→ WHAT IS BEING ASKED
In the material below, arrange the lines starting with the one containing "Given: Open Cộng Tác Viên Tuyển Dụng job" and going on through the one containing "Looking at the" as a Markdown table with the columns Row and Line. Number each line under Row, and leave out any blank lines.

→ INPUT RECORDS
= = = = =

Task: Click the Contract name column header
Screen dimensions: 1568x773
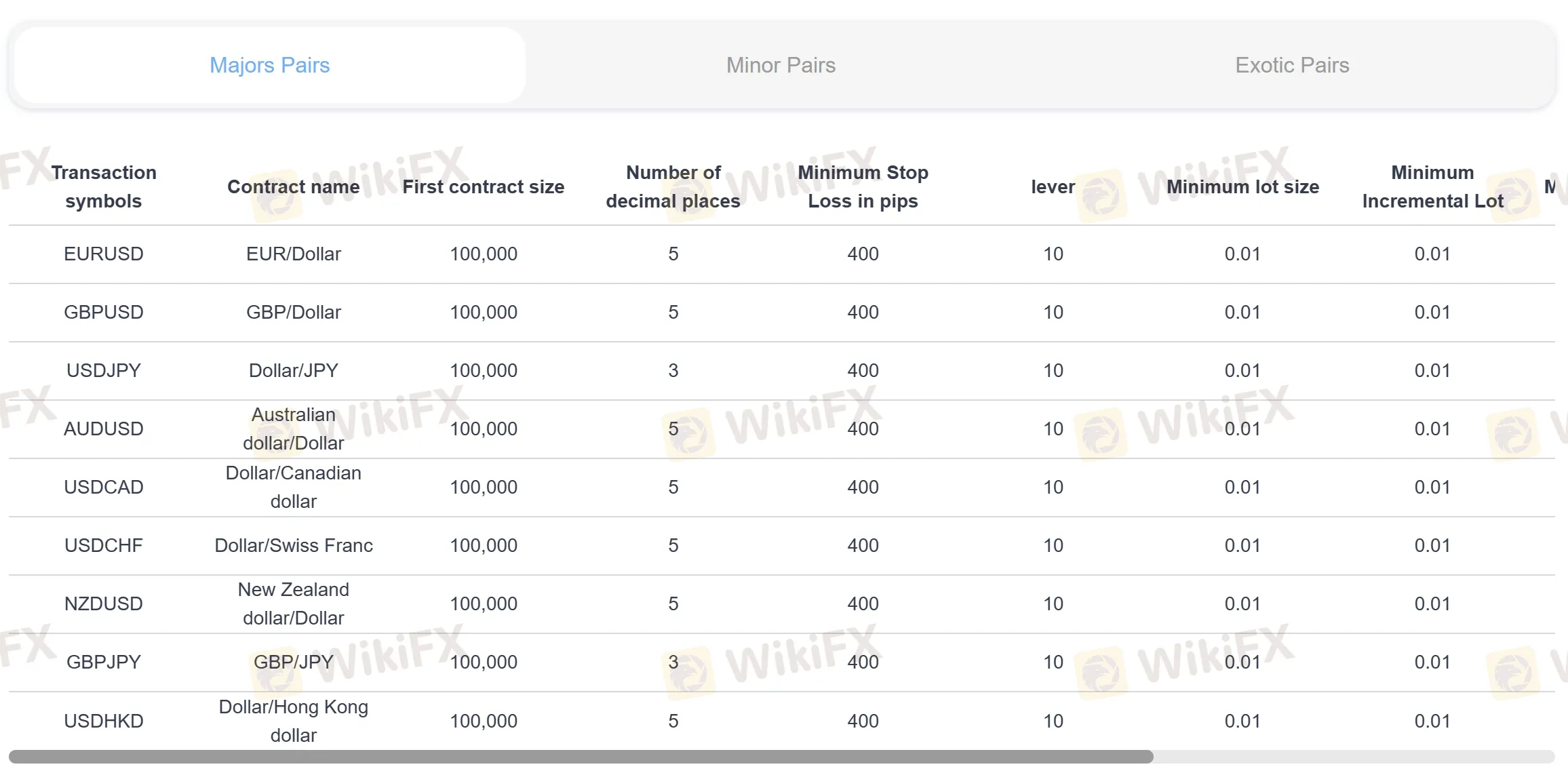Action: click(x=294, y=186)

= = = = =

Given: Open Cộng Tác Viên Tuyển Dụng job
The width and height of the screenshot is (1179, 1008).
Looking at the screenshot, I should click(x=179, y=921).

= = = = =

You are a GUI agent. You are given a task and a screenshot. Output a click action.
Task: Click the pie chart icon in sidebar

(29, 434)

= = = = =

→ FULL SOLUTION
| Row | Line |
|---|---|
| 1 | Given: Open Cộng Tác Viên Tuyển Dụng job |
| 2 | The width and height of the screenshot is (1179, 1008). |
| 3 | Looking at the screenshot, I should click(x=179, y=921). |